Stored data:
--------------------------------------------------
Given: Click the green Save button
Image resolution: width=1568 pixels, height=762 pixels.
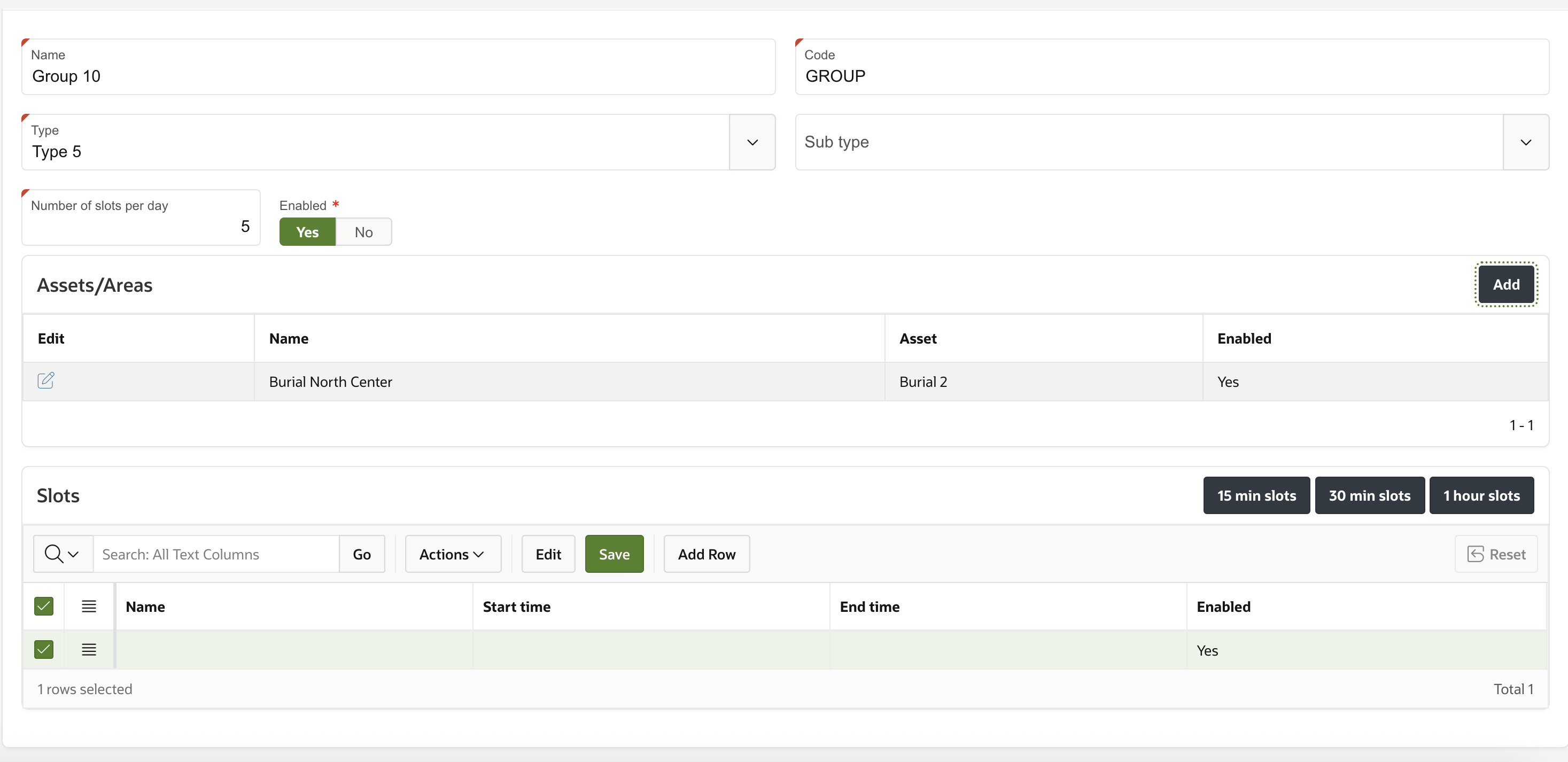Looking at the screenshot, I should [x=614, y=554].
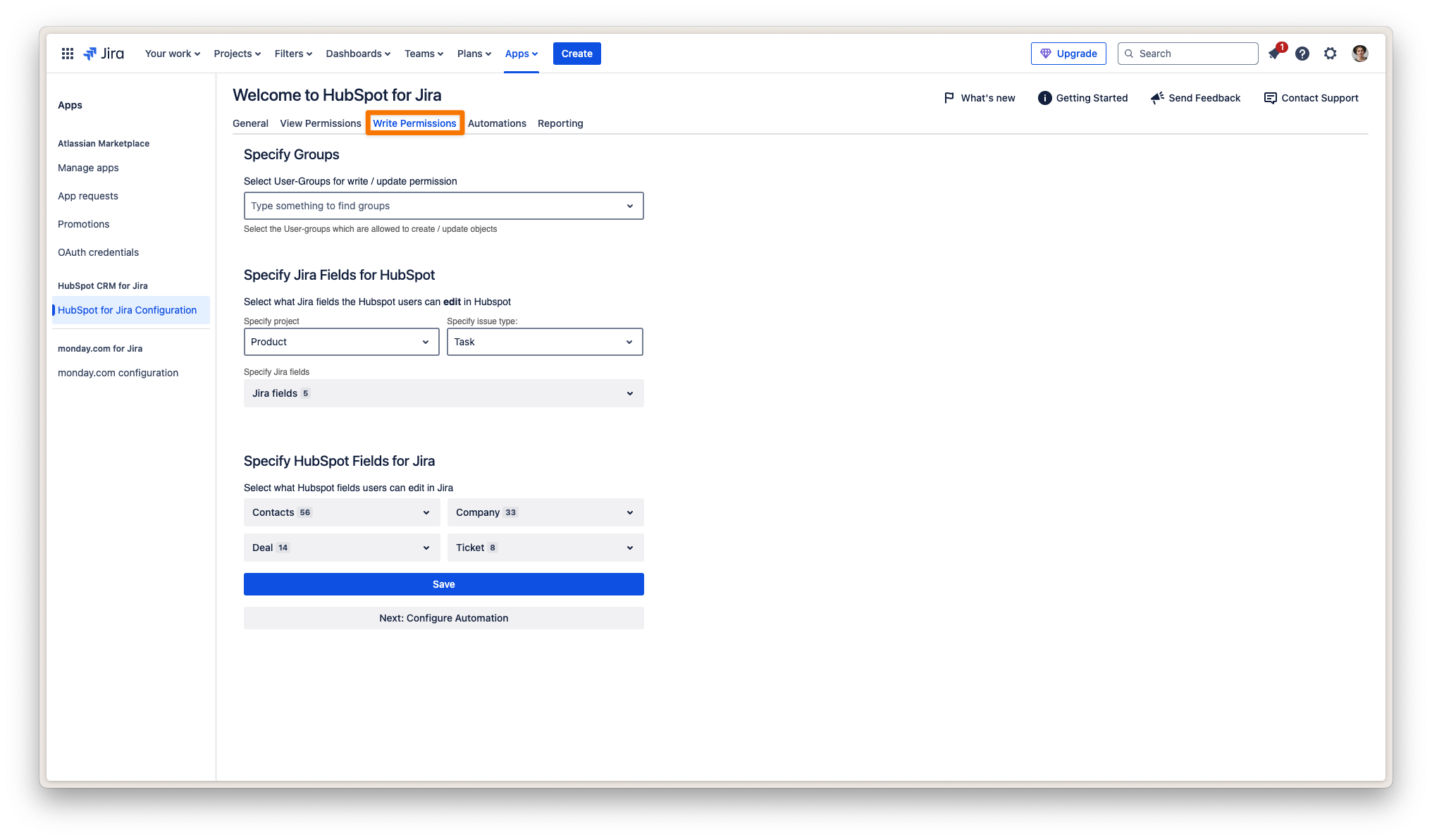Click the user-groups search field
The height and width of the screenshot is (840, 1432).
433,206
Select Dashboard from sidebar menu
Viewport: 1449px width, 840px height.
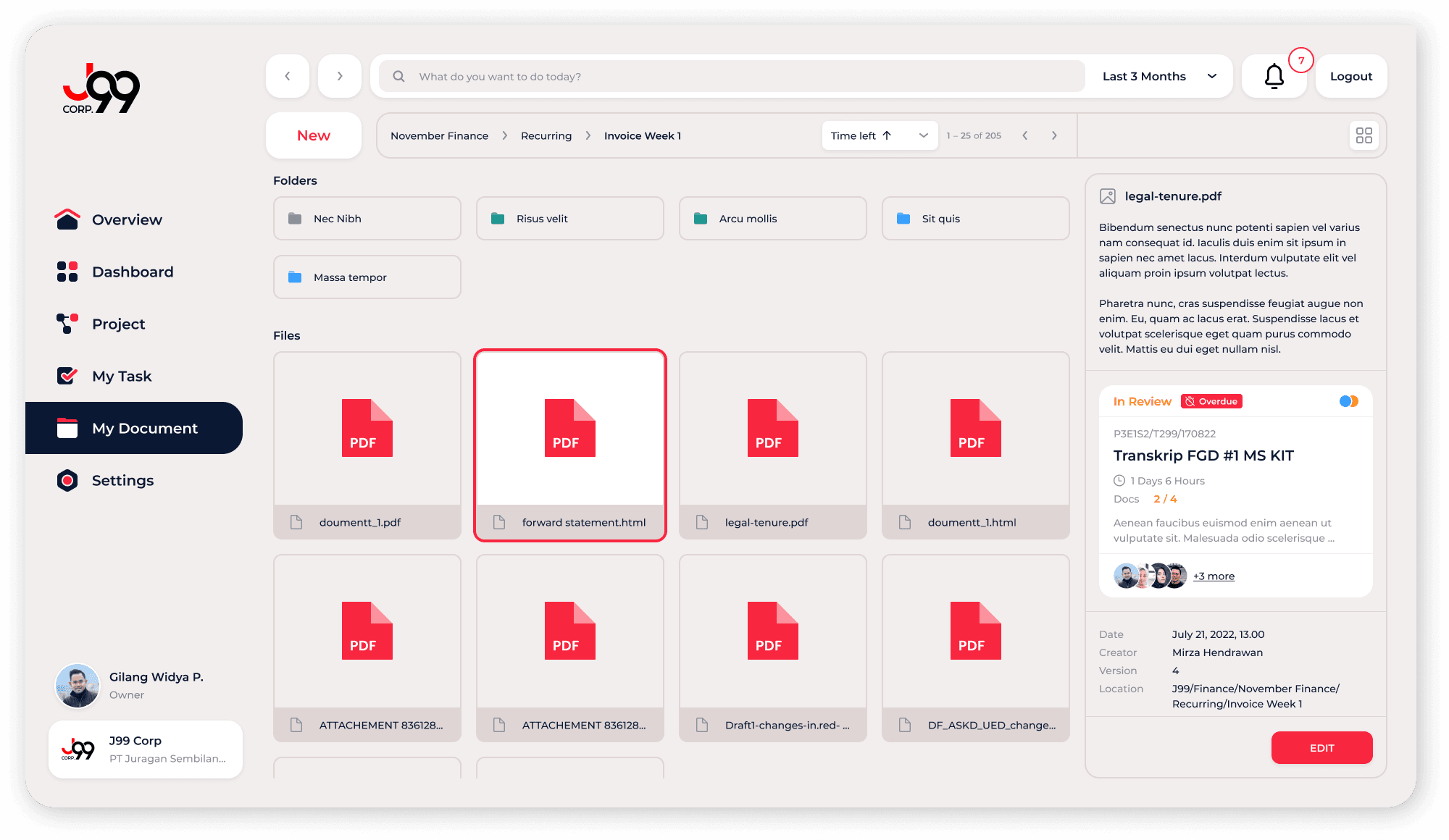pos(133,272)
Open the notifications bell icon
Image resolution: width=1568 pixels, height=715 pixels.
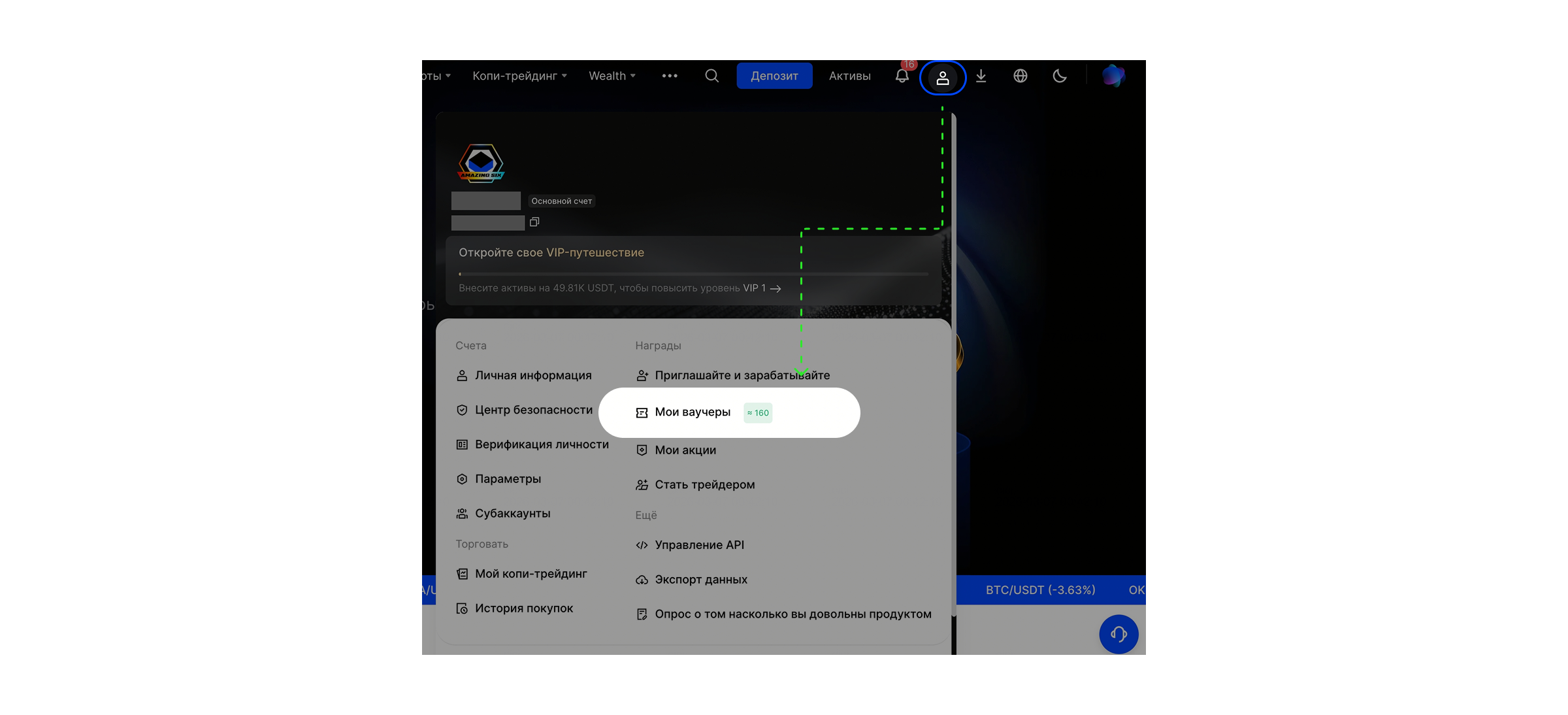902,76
--------------------------------------------------
Exercise prompt:
Exactly as written, return each line above and leave the pictures behind.

Result:
Given: Click the green Save button
Image resolution: width=1568 pixels, height=762 pixels.
Looking at the screenshot, I should [x=614, y=554].
Click the user-groups search field
The height and width of the screenshot is (840, 1432).
433,206
Select Dashboard from sidebar menu
Viewport: 1449px width, 840px height.
pos(133,272)
Open the notifications bell icon
Image resolution: width=1568 pixels, height=715 pixels.
902,76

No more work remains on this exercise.